FOR RESPONDENT: Stuart F. Delery, Assistant Attorney
General; William C. Peachey,
Assistant Director; Matthew A.
Spurlock, Trial Attorney, Office of
Immigration Litigation, United
States Department of Justice,
Washington, D.C.
UPON DUE CONSIDERATION of this petition for review of a
Board of Immigration Appeals (“BIA”) decision, it is hereby
ORDERED, ADJUDGED, AND DECREED that the petition for review
is DENIED.
Petitioner Ubong Nyong Ikpe, a native and citizen of
Nigeria, seeks review of a July 10, 2012 order of the BIA,
affirming the September 20, 2010 decision of an Immigration
Judge (“IJ”), which denied asylum, withholding of removal,
and relief under the Convention Against Torture (“CAT”). In
re Ubong Nyong Ikpe, No. A076 111 365 (B.I.A. July 10,
2012), aff’g No. A076 111 365 (Immig. Ct. Hartford, CT,
Sept. 20, 2010). We assume the parties’ familiarity with
the underlying facts and procedural history in this case.

────────────────────────────────────────

- **AIM**
According to the court order above, of which country is the petitioner a native and citizen?

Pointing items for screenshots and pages
────────────────────────────────────────

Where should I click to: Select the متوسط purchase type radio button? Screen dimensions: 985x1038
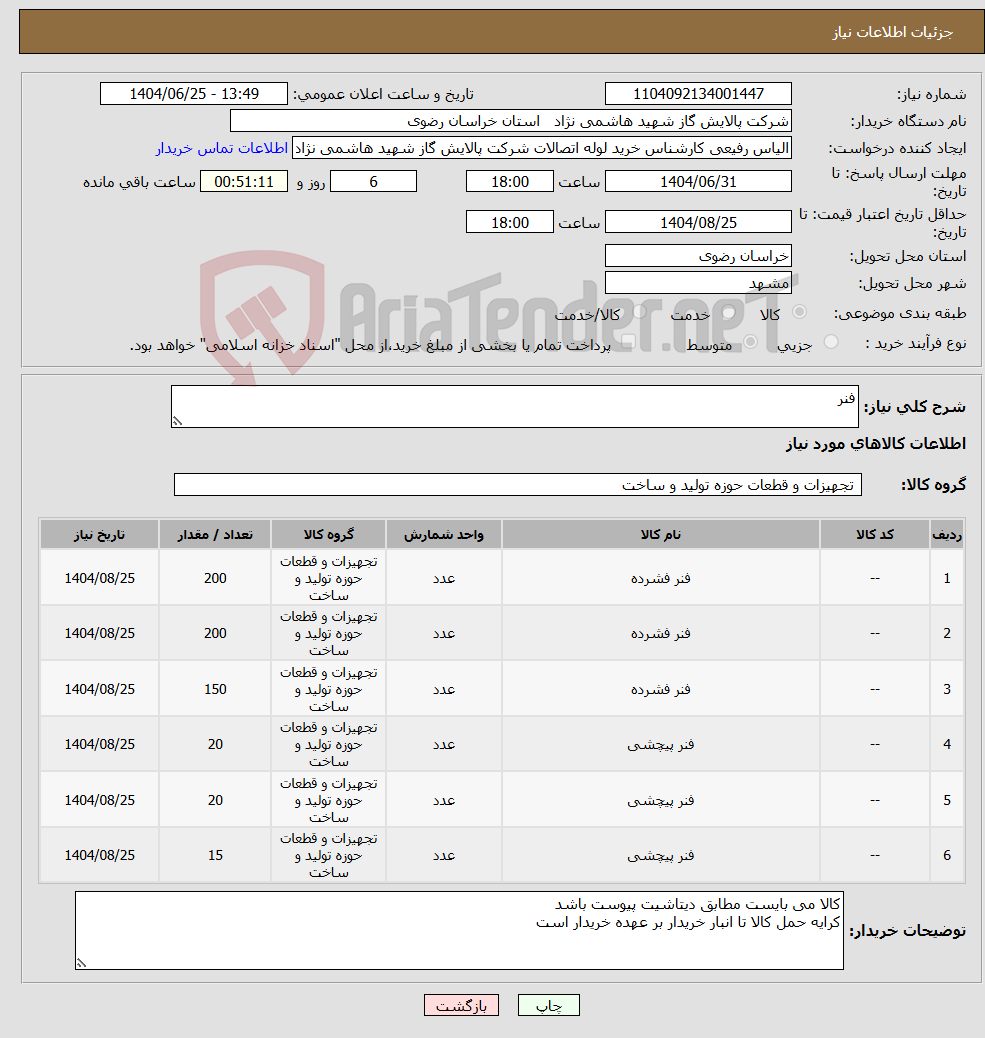[x=751, y=342]
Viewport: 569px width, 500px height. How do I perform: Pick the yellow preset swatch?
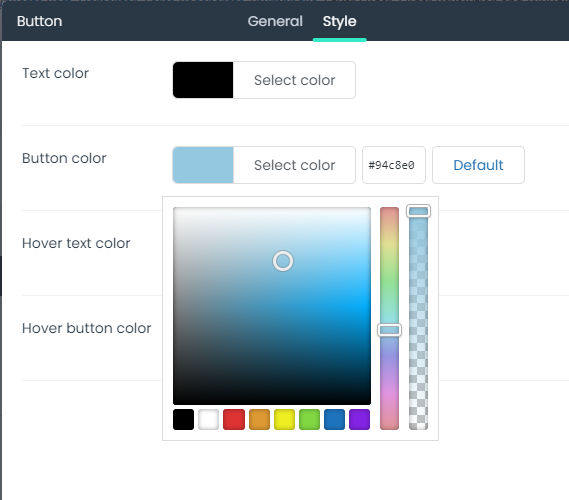click(284, 419)
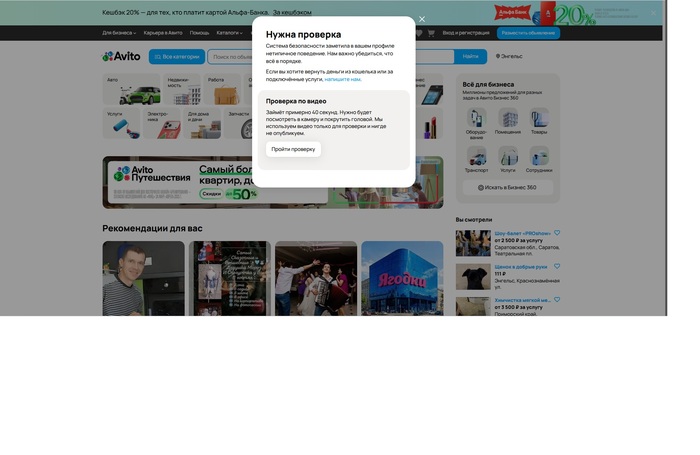Favorite the Щенок в добрые руки listing
Screen dimensions: 700x455
(x=557, y=266)
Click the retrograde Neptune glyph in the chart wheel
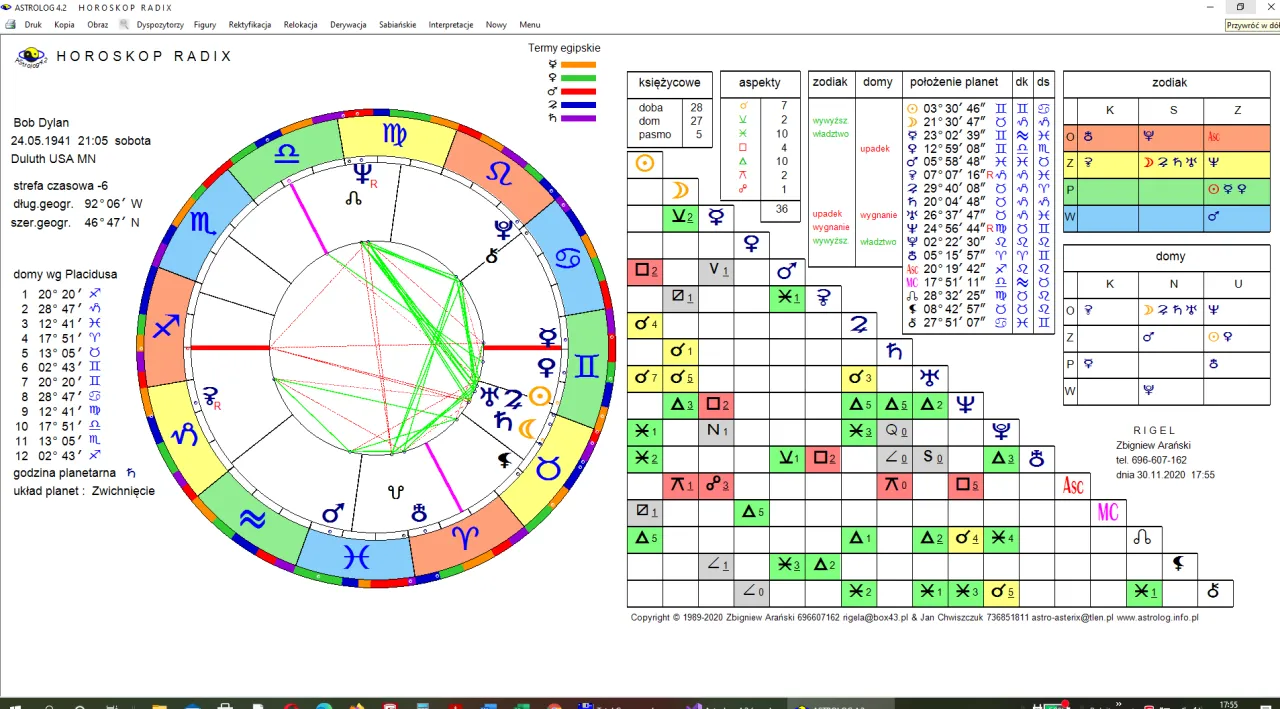This screenshot has width=1280, height=709. pyautogui.click(x=361, y=172)
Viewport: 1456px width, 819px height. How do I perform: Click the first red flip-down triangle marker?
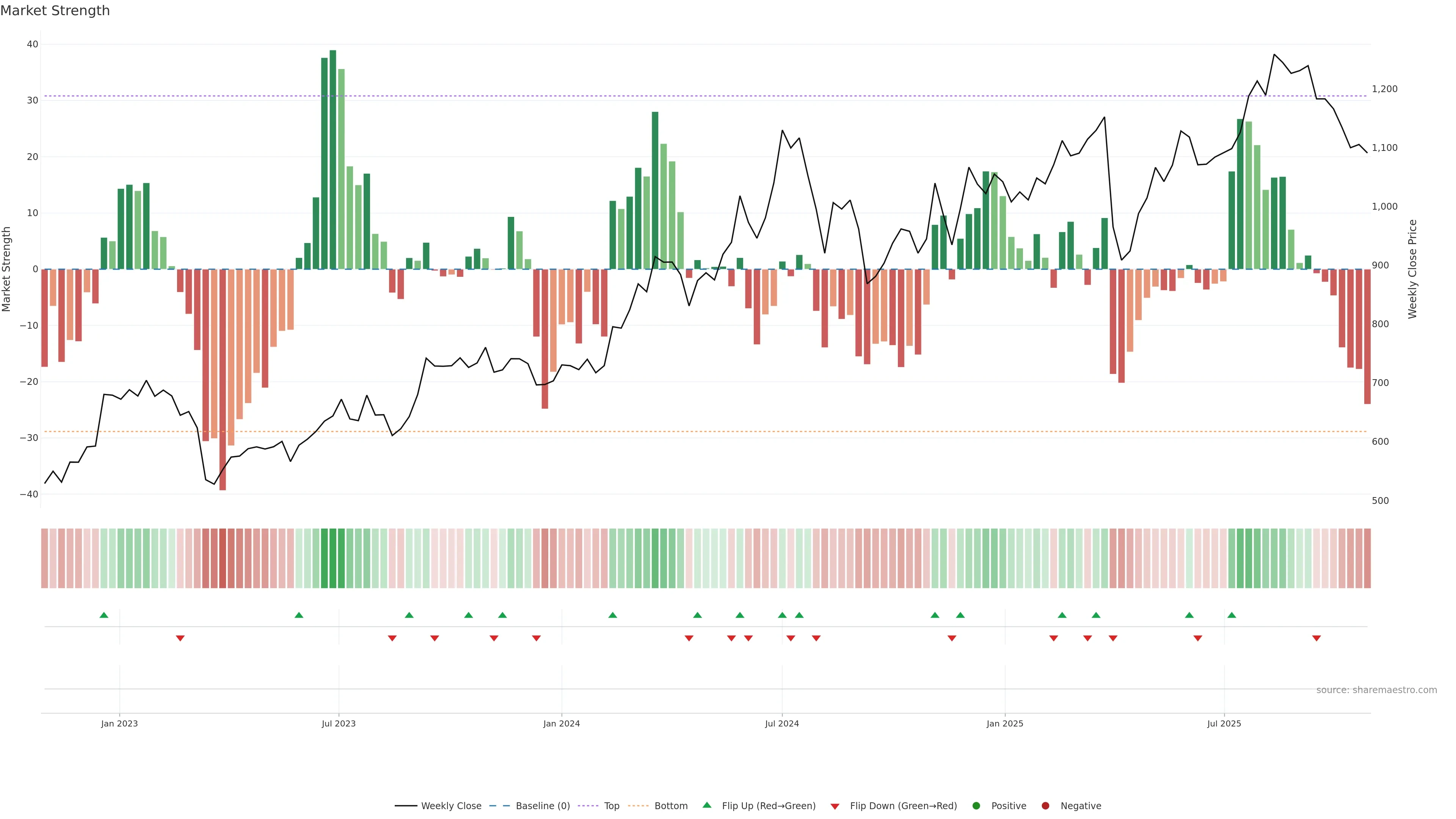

────────────────────────────────────────

- **COMPLETED TASK**
Nigeria